The increased proportion of activated progenitors in SHH-MB relapses was in concordance with the GO enrichment of N-Glycan biosynthesis and ribosomal biogenesis processes, that were identified in relapse-associated DEG sets (Additional File 2: Table S3). Moreover, the effect was also inspected using gene set variance analysis (GSVA) procedure: the enrichment patterns of the corresponding MB SHH cell types in primary-relapse bulk profiles fully reflected the deconvolution results (Additional File 1: Fig. S5c).

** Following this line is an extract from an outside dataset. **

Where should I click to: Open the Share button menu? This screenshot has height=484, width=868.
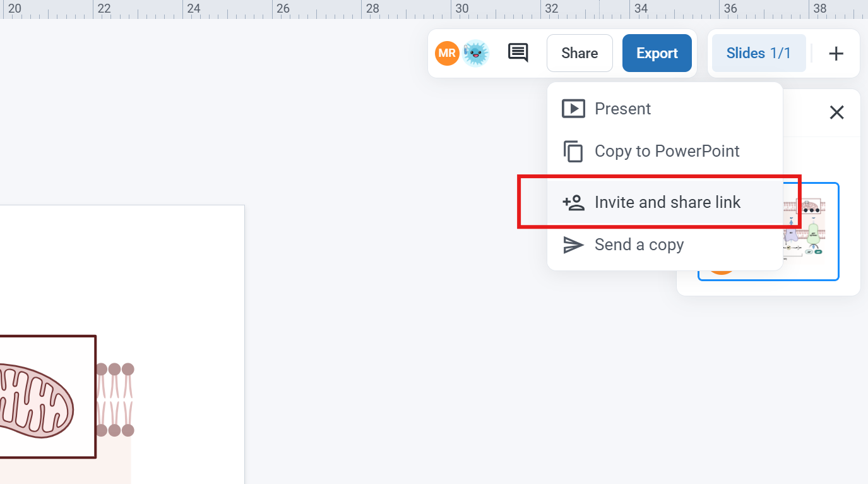pos(579,53)
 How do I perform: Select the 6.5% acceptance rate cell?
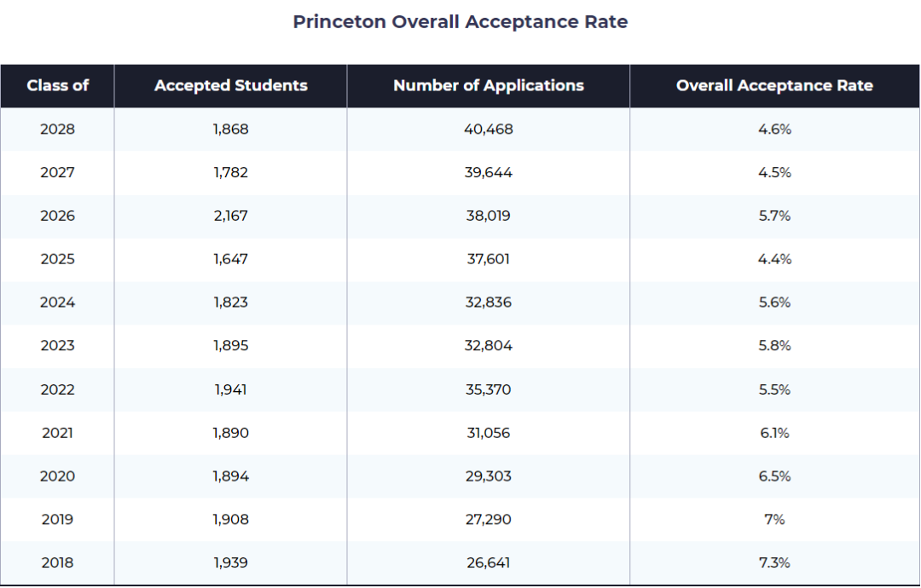(x=774, y=476)

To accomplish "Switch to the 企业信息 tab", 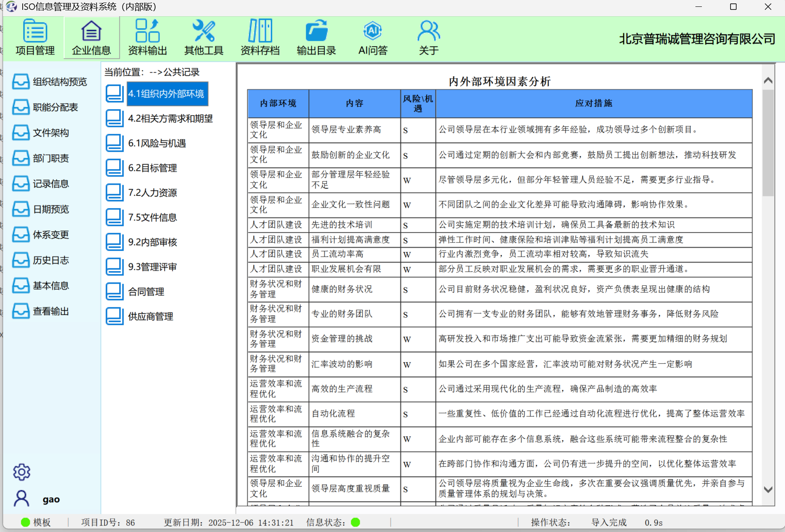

In MB Group 4 the deconvolution was showing approximately a 1.5 times increase in cell cycle activity proportion subtype in relapses (Fig. 5d; T-test p-value 0.05), as was also confirmed by GO analysis (Additional File 2: Table S5). Respectively, the proportion of differentiated neuronal-like cells in the relapses vise-a-verse decreased (Fig. 5d; T-test p-value: 0.01), while undifferentiating progenitors did not demonstrate any evident changes between primary and relapse tumors (Additional File 1: Fig. S6d; T-test p-value: 0.34). In Group 3 MB the increase of cell cycle and loss of differentiated neuronal cell proportions were reflecting patterns similar to Group 4 MB (Additional File 1: Fig. S6e–g), however, the statistical evidence of the difference between primary and relapse proportion results did not pass filtering limits (p-value < 0.05), most likely due to low amount of input sample pairs (n = 5). Nevertheless, the results were also verified via GSVA applied for Group 4 cell type markers in primary-relapse bulk profiles (Additional File 1: Fig. S5h).